Tucson peace activists organized a protest to end torture by the United States. Their peaceful action was listed as a terrorist threat along with 1,500 other protests
In November of 2004 several Tucson peace activists planned and participated in a protest against torture outside the Headquarters for Army Intelligence Training at Fort Huachuca, Arizona. According to NBC-TV the Pentagon's TALON program listed the protest as a serious ongoing credible threat. The 400-page report listed 1,500 protests that were spied on by the Pentagon.

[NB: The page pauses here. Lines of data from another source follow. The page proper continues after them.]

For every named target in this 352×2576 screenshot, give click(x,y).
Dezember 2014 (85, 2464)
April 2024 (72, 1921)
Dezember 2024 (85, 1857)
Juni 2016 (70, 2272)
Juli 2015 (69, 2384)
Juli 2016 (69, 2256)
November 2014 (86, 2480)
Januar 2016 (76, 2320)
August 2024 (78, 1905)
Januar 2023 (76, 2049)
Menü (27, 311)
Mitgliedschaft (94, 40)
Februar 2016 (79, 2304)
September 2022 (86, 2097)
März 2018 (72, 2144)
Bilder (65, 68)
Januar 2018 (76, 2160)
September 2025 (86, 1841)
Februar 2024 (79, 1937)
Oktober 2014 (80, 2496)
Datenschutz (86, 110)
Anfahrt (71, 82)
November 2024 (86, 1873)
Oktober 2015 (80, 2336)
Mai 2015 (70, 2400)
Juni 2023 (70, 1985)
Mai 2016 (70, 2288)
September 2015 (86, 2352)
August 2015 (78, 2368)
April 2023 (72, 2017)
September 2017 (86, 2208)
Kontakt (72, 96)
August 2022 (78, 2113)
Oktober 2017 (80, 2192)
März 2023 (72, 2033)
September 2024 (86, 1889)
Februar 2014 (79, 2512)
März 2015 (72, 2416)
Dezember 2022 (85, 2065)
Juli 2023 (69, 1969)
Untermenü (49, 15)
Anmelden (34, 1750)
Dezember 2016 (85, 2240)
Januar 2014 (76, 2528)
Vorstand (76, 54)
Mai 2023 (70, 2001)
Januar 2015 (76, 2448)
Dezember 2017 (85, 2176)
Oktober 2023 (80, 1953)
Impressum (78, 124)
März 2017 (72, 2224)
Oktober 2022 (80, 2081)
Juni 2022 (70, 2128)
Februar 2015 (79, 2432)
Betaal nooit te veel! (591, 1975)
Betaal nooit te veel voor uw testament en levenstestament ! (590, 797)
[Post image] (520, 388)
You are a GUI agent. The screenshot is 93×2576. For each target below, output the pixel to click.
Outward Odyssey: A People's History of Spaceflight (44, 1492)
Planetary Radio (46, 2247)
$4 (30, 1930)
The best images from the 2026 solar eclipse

Please read MSNBC's article and ask yourself if you believe nonviolent protest against torture should be considered a serious ongoing credible threat. Should the Pentagon be spending its time and our money spying on people who want the United States to end the use of torture? Maybe the Pentagon should be worried about peaceful protests against torture. They were correct in listing the 2004 protest outside Fort Huachuca an ongoing credible threat to their continued use of torture because two years later the same activists are organizing another protest. Maybe they should consider these protests a serious threat because this year many more people are exspected to attend. Everyone is invited to join the Sunday, November 19, 2006 protest to end U.S. torture. The use of torture starts behind the gates at the Headquarters for Army Intelligence Training at Fort Huachuca, Arizona.
On November 21, 2004 about 100 people peacefully held signs, banners and dressed in costumes. The protesters stood across the street from the entrance to Fort Huachuca, Arizona and the Headquarters for Army Intelligence where the research and training in torture originates. The Army Field Manual on interrogation is written here at Fort Huachuca. Many of the officers and soldiers responsible for the human rights abuses at Guantanamo Bay, Cuba, and at Iraq's Abu Ghraib prison are working at or were trained at the Headquarters for Army Intelligence Training.